Во взаимоотношениях Всевеликого Войска Донского и Добровольческой армии камнем преткновения стала Германия. Донцам никак нельзя было с ней ссориться, а добровольцам никак нельзя было с ней мириться. Не только из-за рыцарской верности союзникам. Не только из-за невозможности забыть, как немцы отравили народ, запустив в Россию и вскормив большевиков. Дон, связанный с определенной территорией и 5-миллионным населением, вынужден был блюсти сегодняшние насущные интересы. Деникин и Алексеев должны были учитывать перспективу. Мировая война шла к концу. Удержаться на русских и украинских поставках, двинуть все силы на запад, разбить Францию и немедленно заключить выгодный мир — было последней ставкой Центральных держав. Но, учитывая огромный потенциал США и отмобилизовавшиеся силы Англии, конечный итог обещал быть в пользу Антанты.

А за войной последует мир, новые изменения границ, новые договоры и соглашения… В 1914–1915 гг. Россия ценой многочисленных жертв спасла Францию от разгрома в битвах на Марне и под Верденом, в 1916 г. спасла Италию. Не только Россия была должна союзникам по займам и кредитам. Они тоже были ее крупными должниками — ив политическом, и в военном плане. После сепаратного мира Совдепии и Украины с Центральными державами Добровольческая армия, оставшаяся единственной правопреемницей старой России, осталась и единственной держательницей союзнического векселя. Пойти на мировую с немцами значило разорвать этот вексель, добровольно исключить Россию из числа стран-победительниц со всеми последствиями. Мало того, Россия тогда могла бы рассматриваться как союзница Центральных держав и подвергнуться тяжкой участи проигравших наравне с ними. Тогда послевоенный мир мог бы перекраиваться за ее счет. Вожди Добровольческой армии собирались просить не милостыню, а долг. Долг, являвшийся в тот момент одним из главных капиталов разрушенной России. Вот и нужно было этот капитал сберечь.

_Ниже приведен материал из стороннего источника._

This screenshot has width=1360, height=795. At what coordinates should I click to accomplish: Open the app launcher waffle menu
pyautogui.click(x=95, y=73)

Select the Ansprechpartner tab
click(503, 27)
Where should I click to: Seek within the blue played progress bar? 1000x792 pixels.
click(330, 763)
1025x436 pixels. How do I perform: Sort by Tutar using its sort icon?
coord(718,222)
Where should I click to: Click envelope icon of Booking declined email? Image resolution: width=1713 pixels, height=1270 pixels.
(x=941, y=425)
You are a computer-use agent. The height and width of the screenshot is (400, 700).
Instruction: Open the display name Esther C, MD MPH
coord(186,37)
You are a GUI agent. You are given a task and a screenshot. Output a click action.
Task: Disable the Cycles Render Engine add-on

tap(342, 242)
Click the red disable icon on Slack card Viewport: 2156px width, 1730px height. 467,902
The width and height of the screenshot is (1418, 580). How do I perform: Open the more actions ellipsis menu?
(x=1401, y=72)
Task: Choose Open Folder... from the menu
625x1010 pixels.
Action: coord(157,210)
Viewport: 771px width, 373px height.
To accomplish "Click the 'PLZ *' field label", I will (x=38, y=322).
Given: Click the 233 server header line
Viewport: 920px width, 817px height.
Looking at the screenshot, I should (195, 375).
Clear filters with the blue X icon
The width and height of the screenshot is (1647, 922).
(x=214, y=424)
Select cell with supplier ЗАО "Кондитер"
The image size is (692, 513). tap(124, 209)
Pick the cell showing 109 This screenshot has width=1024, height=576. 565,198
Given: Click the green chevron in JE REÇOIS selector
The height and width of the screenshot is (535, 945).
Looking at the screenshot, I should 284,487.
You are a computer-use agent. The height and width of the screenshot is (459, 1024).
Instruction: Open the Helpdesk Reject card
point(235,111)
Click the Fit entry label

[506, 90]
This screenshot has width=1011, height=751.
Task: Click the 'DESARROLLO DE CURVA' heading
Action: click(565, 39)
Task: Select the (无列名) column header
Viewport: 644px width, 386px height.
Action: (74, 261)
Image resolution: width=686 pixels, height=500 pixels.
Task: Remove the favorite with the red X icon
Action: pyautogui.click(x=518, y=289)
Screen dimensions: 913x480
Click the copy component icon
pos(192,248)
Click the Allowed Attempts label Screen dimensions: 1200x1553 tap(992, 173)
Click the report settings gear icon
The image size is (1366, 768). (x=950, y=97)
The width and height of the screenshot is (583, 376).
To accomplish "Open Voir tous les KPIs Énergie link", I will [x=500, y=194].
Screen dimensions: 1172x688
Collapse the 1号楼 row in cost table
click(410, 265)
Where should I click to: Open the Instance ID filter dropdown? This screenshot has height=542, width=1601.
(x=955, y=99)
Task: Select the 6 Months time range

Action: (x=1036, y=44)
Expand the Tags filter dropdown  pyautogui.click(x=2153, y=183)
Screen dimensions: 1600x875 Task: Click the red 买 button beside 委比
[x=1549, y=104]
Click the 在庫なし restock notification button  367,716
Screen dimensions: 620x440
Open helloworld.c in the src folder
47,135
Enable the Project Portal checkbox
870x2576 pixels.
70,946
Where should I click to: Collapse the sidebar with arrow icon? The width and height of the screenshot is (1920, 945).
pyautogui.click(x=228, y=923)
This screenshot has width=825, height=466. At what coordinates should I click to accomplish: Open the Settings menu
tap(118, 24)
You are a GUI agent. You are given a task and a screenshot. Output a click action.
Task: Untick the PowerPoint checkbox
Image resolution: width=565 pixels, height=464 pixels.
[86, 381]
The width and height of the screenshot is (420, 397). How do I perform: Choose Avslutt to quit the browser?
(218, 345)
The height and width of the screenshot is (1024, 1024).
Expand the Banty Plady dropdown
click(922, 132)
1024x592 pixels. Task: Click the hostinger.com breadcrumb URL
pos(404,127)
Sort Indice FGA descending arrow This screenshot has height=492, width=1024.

После избрания атаманом Краснова Деникин и Алексеев встретились с ним в станице Манычской. Переговоры проходили туго и неприятно для обеих сторон. О подчинении донской армии Деникину не могло быть и речи: казакам опасно было иметь антигерманского военачальника по соседству с германскими дивизиями. Краснов предложил Деникину наступать на Царицын, передав ему при этом в подчинение войска Нижне-Чирского и Великокняжеского районов. На первый взгляд план сулил богатые перспективы, выводя белых к волнующейся Саратовской губернии, позволяя получить царицынские артиллерийские заводы, военные склады, открывая путь к Дутову и уральским казакам. Но по многим соображениям он был неприемлем.